Diabolus writes "Anandtech have more information on AMD's upcoming Hammer processors. " Talking with several engineers who are in the know about it, the Hammer looks pretty frickin' amazing. Itanium will have a run for its money, I suspect.

4 of 396 comments (clear)

  1. Hammer will rock! by Glock27 · · Score: 3, Insightful
    Linux has already been ported to the simulator, and supports 511 GB of memory per process. That should do for a start!

    Each feature of the Hammer taken alone is evolutionary, but the overall effect should be revolutionary (at least with regard to Intel server market share;).

    AMD stock is looking like quite a bargain at around $10/share... :-)

    299,792,458 m/s...not just a good idea, its the law!

    --
    Galileo: "The Earth revolves around the Sun!"
    Score: -1 100% Flamebait
  2. Re:Wise Intel by mmontour · · Score: 5, Insightful

    Don't you think that we've hauled along the old 8086/XT baggage long enough? Do we really need a 64-bit 2GHz processor that can still run an MS-DOS 1.0 executable file, or that needs a multi-stage boot loader to crawl its way up the evolutionary ladder from 16-bit to 32-bit to 64-bit "mode", accompanied by a BIOS that has 6 different ways to map a 400G hard-drive into a 1024x16x63 parameter space?

    I feel that at some point the best thing to do is walk away from the old architecture and make a fresh start with a new one. Commodore did this when they went from the C-64 to the Amiga. Users grumbled for a while, but I think that in hindsight it turned out to be the right choice - once people began to exploit the capabilities of the new platform, compatibility with the old one became irrelevant. And there's always software emulation for those cases when you really do need to preserve the old stuff.

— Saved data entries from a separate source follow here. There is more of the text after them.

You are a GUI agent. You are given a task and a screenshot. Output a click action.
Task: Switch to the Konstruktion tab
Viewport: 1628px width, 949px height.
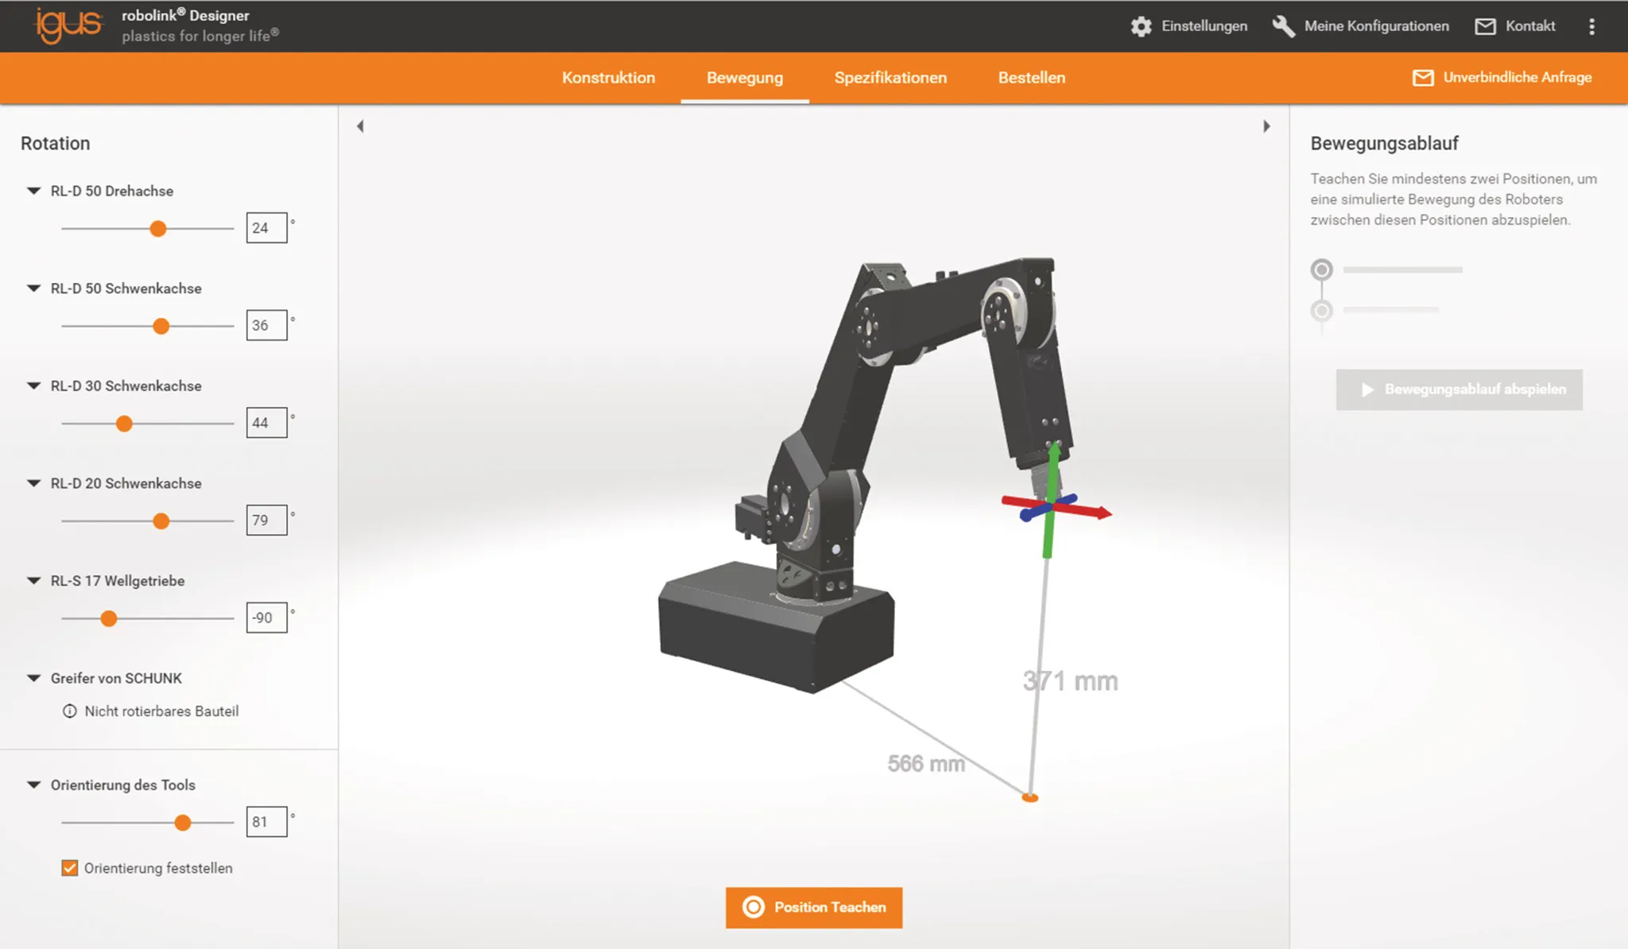pos(608,77)
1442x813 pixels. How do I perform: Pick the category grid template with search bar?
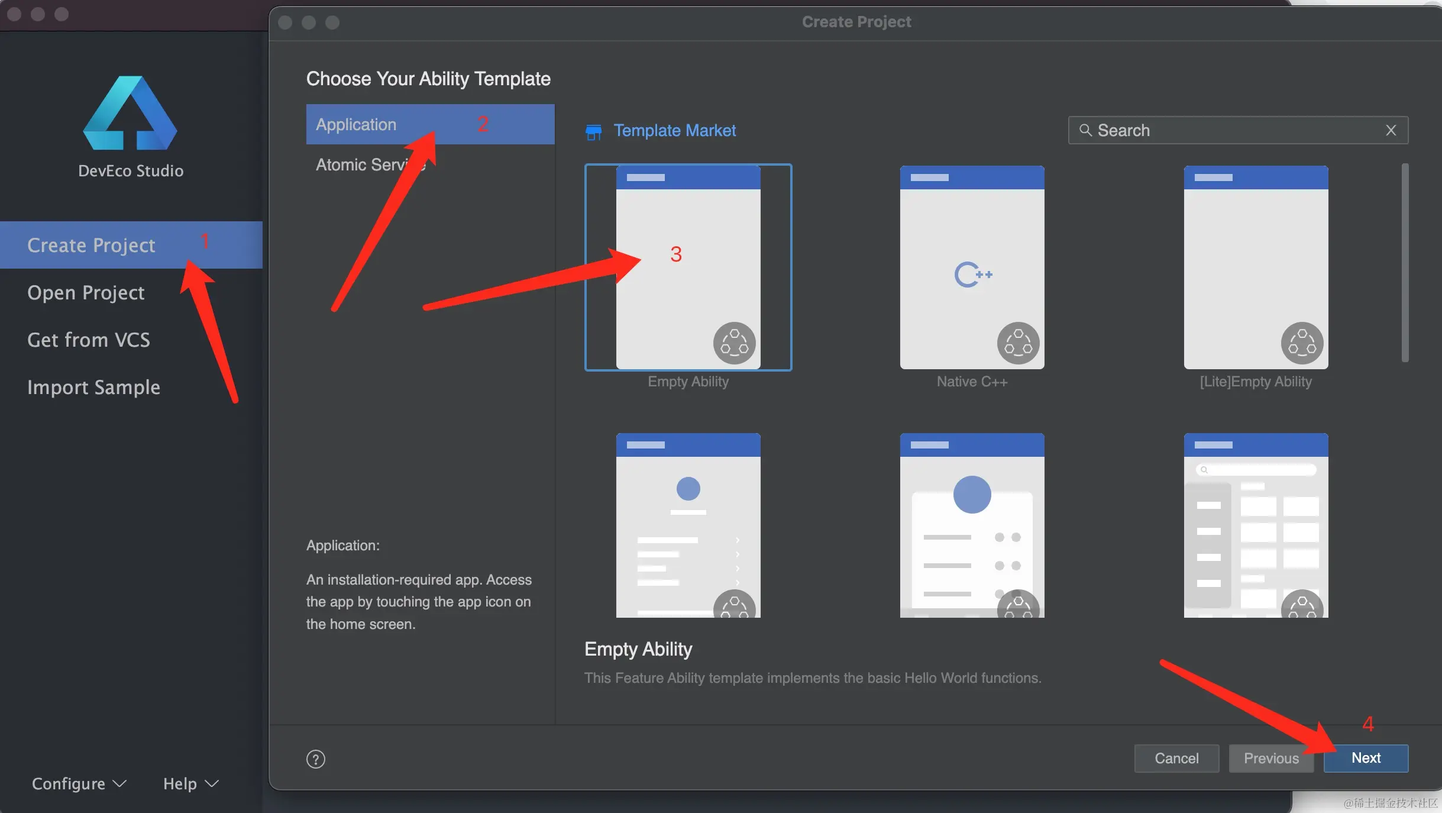(1256, 525)
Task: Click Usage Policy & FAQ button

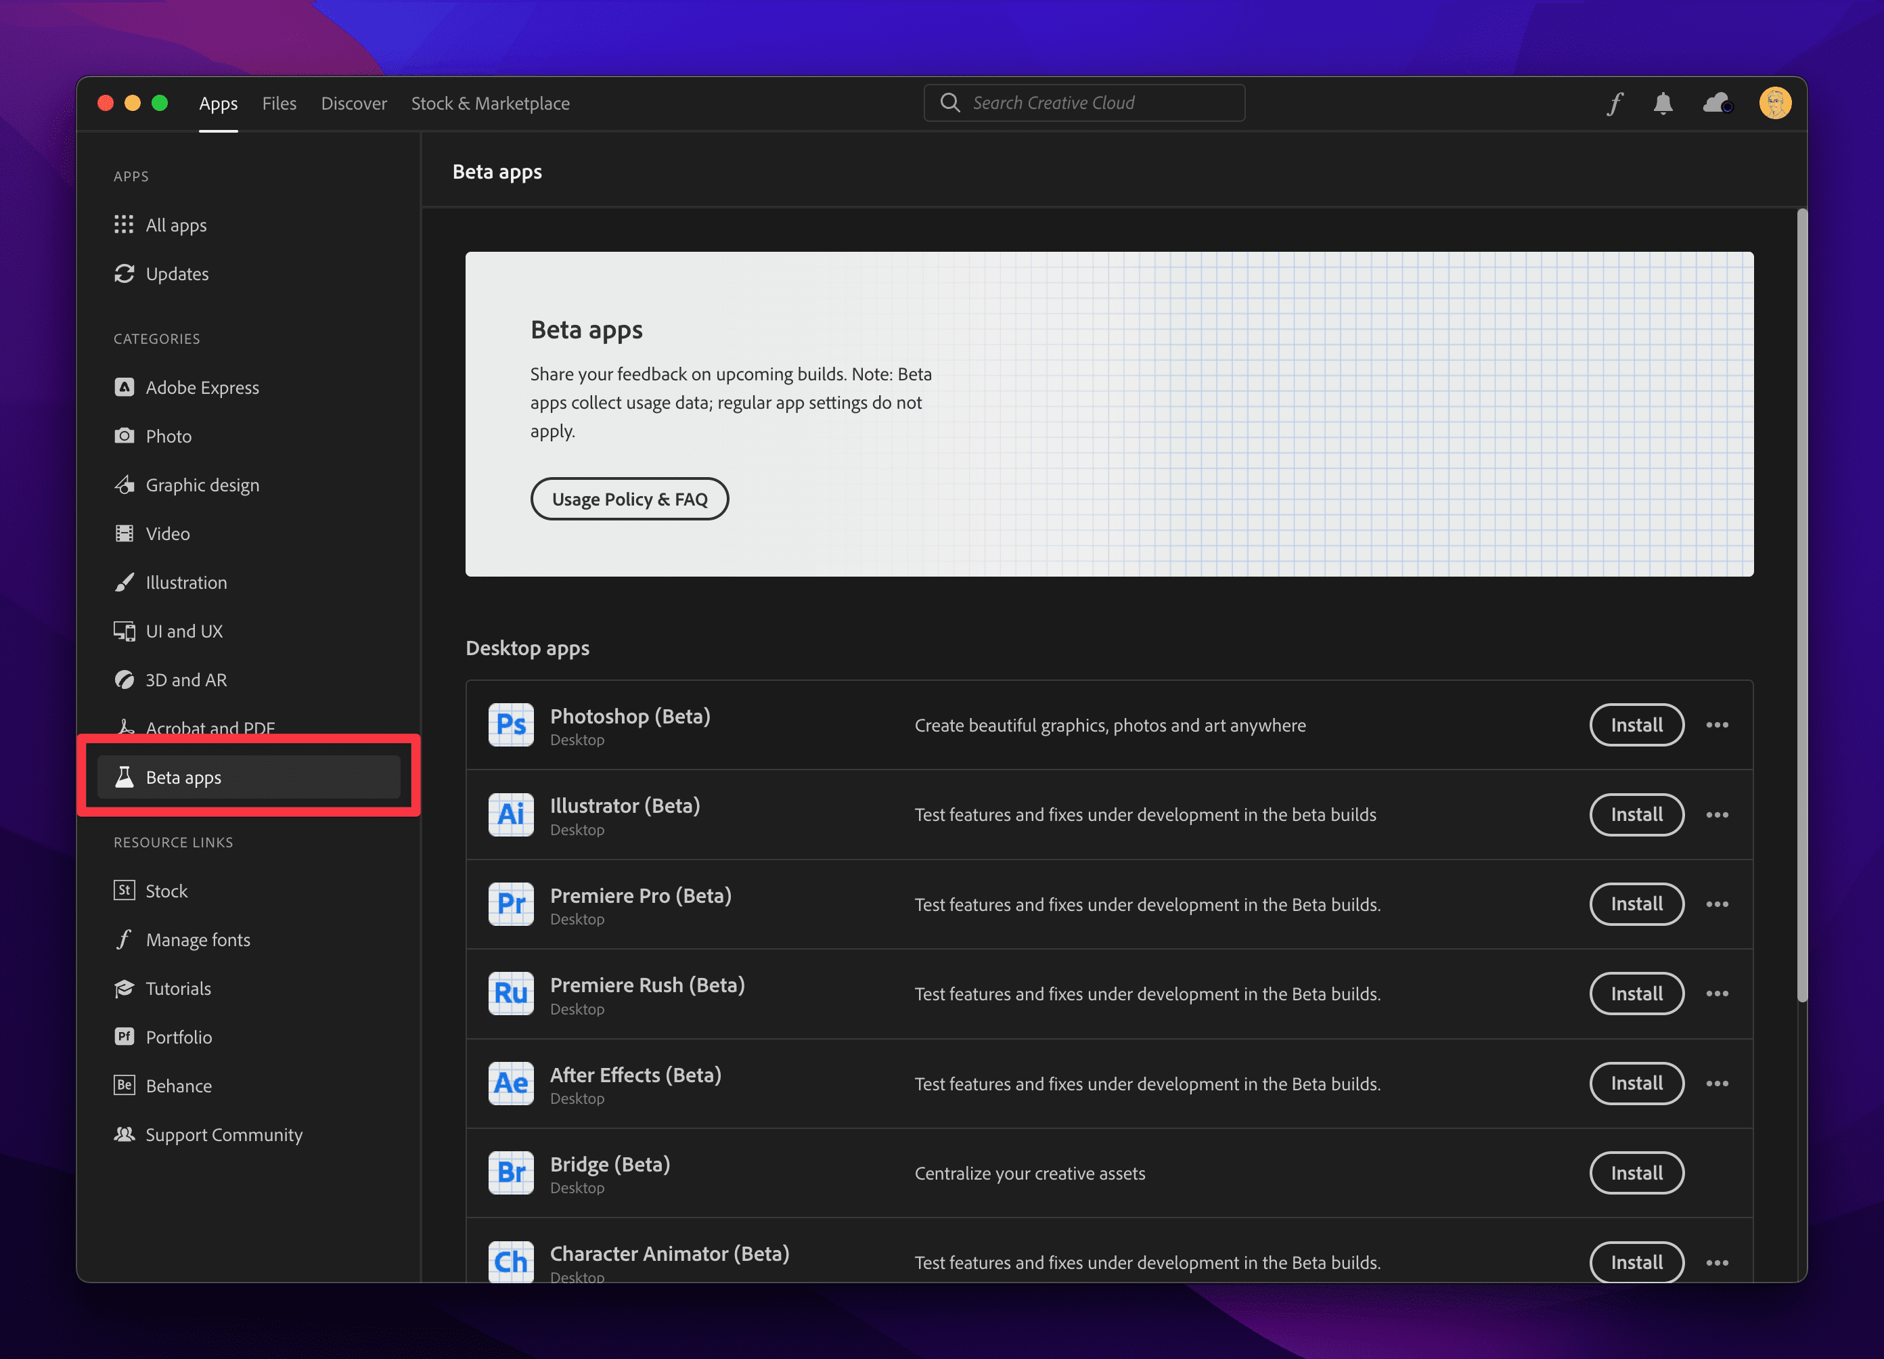Action: [x=630, y=499]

    Note that I don't actually know how much "legacy" x86 code is in the Hammer, but even the article's little picture of the register structure makes be think the answer is "too much". Anyway, when did a lack of factual knowledge ever stop someone from ranting on Slashdot? :-)

  3. Re:Backwards compatability big advantage by Anonymous Coward · · Score: 1, Insightful

    The big iron is where the money is. Intel has the means to compete at the low end for quite some time, while increasing market share at the top. AMD will not get into the back office like Intel and will be consigned to making its living off of smaller and smaller margins.

  4. Re:AMD's Future by connorbd · · Score: 3, Insightful

    It's not that they're sensitive to heat per se; they just lack the safeguards Intel chips have. It's all on board on the P4, for example.